Last summer I started the blog post below.
Does bicyclomycin induce competence?
Yesterday the summer student pulled out the public data files for E. coli microarray experiments that had included measurements of sxy mRNA. We don't know how sxy expression is controlled in E.coli - nobody has found a way to induce expression of the chromosomal gene (we used an inducible plasmid clone to study its effects on other genes). So it's good to see that some treatments did induce it.
In the diagram below, each coloured vertical bar represents a single microarray comparison of sxy mRNA under two different conditions. Mousing over the bar brings up a box describing the comparison and results. Most of the bars are black or blackish; these are comparisons where sxy mRNA levels are the same. Yellow bars are ones where it is down (bright yellow is ≥ 8-fold down, and blue bars are ones where it is up (bright blue is ≥8-fold up) (the scale is 'log 2 expression ratio').
It's hard for me to tell which (if any) patterns are biologically significant. The one I'm excited about
And that's the end of the draft post!
Subsequently I found a colleague who kindly gave me some bicyclomicin (it's an antibiotic), and roughed out a simple experiment. Now I'm planning to train up our new summer undergrad so she can do the experiment.
But I can't remember why I thought that bicyclomycin might induce competence!
Bicyclomycin is an antibiotic. I'd never heard of it until last summer, but it's of general interest because it's the only antibiotic that inhibits the Rho transcription termination protein. Given that competence development is limited by folding of the 5' end of sxy mRNA, it could be that Rho-mediated termination plays a role in determining whether sxy mRNA is translated.
Searching my blog posts for 'bicyclomycin' found the unpublished post above, which tantalizingly breaks off in mid-sentence just at the point where I was about to explain my interest. The figure is a screenshot from a microarray database, and I would expect that one of the bright-blue bars (sxy induction) would be from an array analysis involving bicyclomycin. But that doesn't seem to be the case. Of the five analyses with bright blue bars, one is UV irradiation, two are biofilms, one is heat shock, and one is a glucose-lactose shift. No mention of transcriptional termination. Searching the microarray database for 'bicyclomycin' brings up the expression of the bcl gene, whose mutations confer resistance, and a study of transcription termination in which sxy expression is unchanged!

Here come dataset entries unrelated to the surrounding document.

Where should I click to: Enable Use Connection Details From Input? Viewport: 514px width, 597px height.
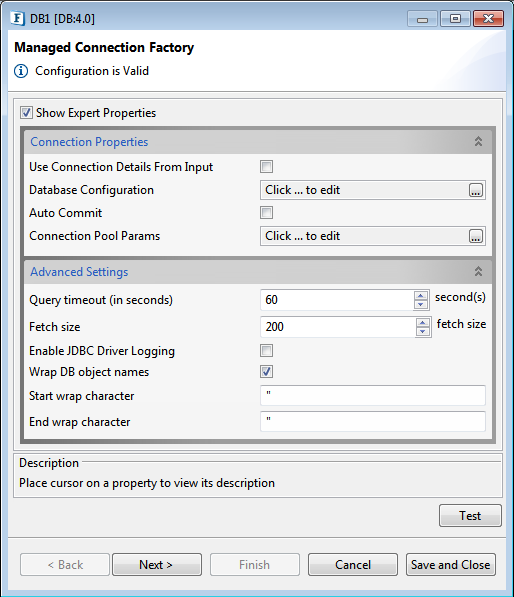point(267,166)
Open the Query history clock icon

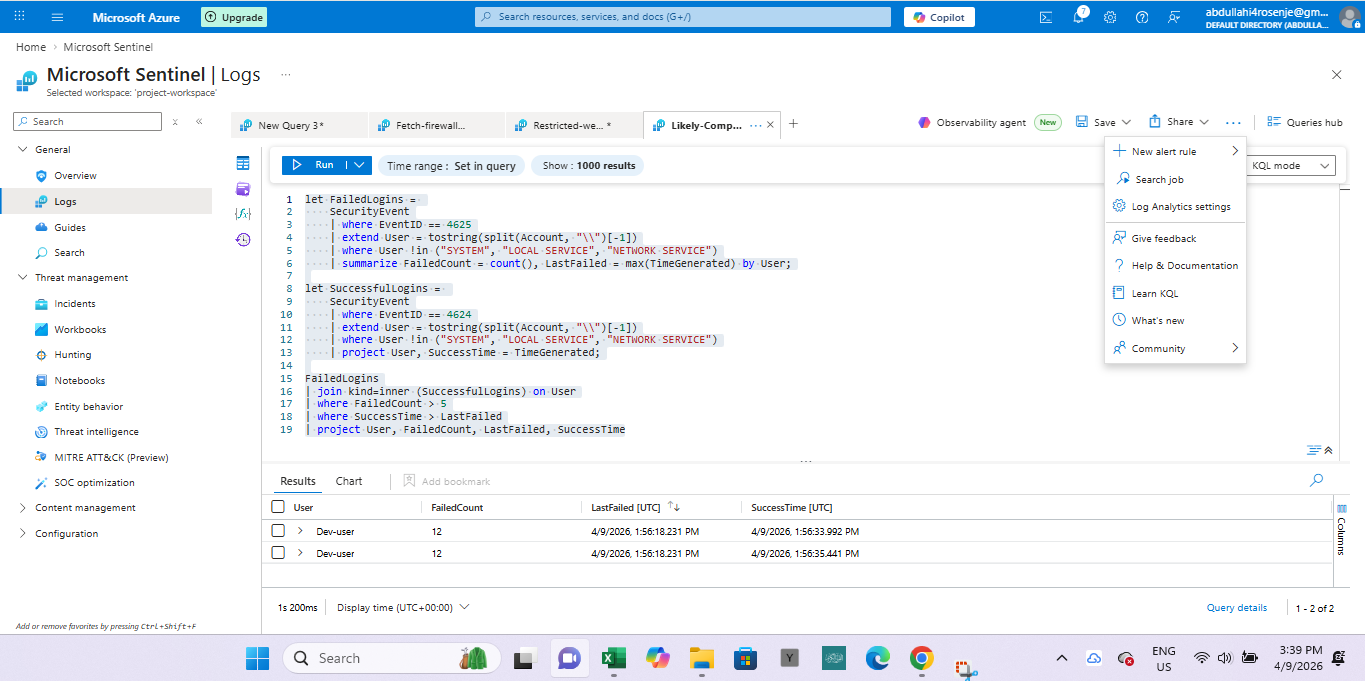243,240
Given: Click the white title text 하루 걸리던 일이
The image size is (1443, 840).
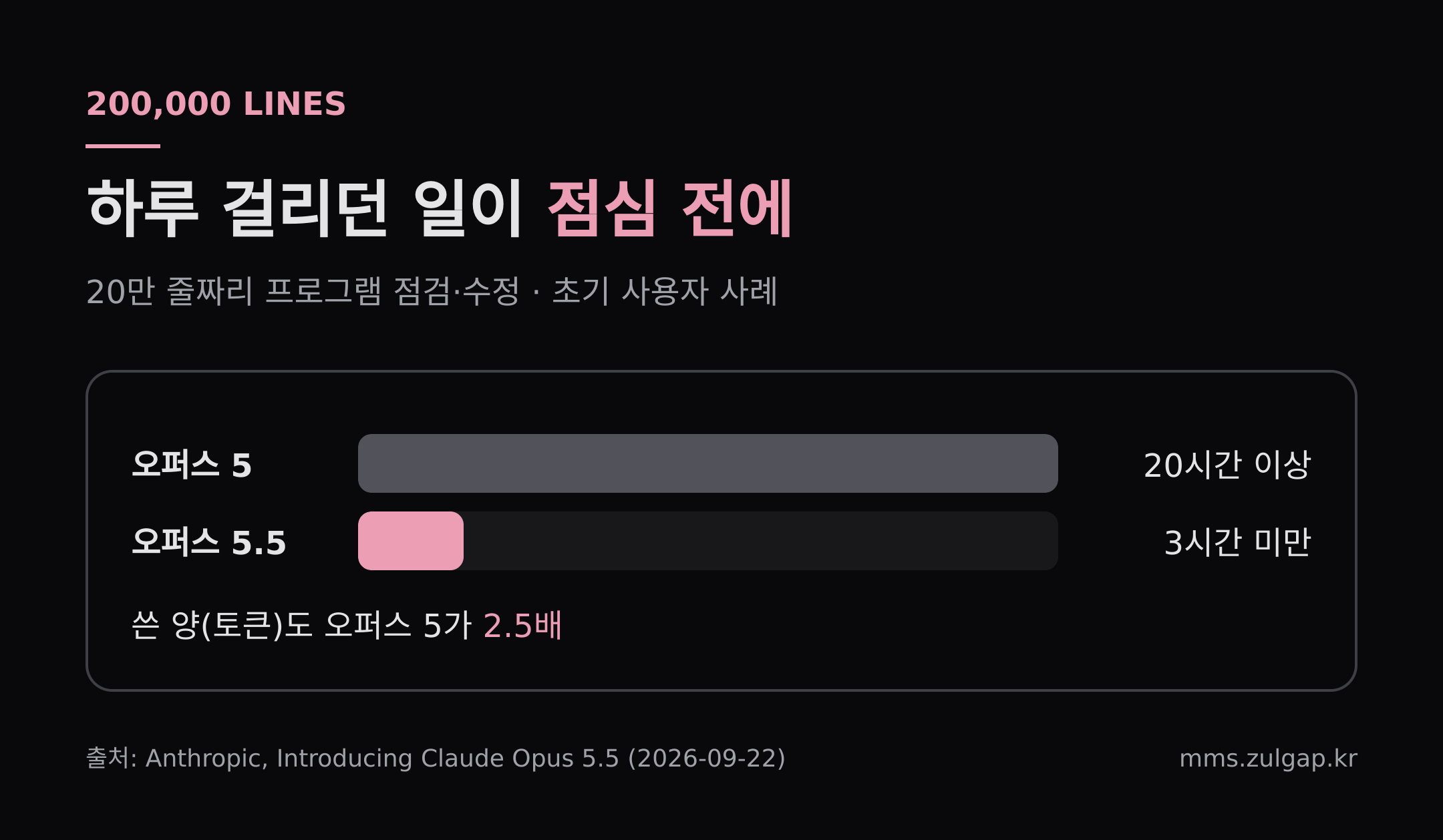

This microarray study of transcription used bicyclomycin to inhibit termination. So I dug farther into it to see if there were any changes in expression of the competence-gene homologs that sxy induces. Some of them are tantalizingly up (the major T4P pilin and the comABCDE-homologs that specify the secretin pore and components of the T4P motor responsible for DNA uptake), but others are unchanged.
Subsequent searching also found an email I'd send to the summer student, with a link to this termination paper (Cardinale et al. 2008), asking 'Is this the one?". So I think this study is indeed what got me interested in bicyclomycin.
So let's see what the new summer student can find out!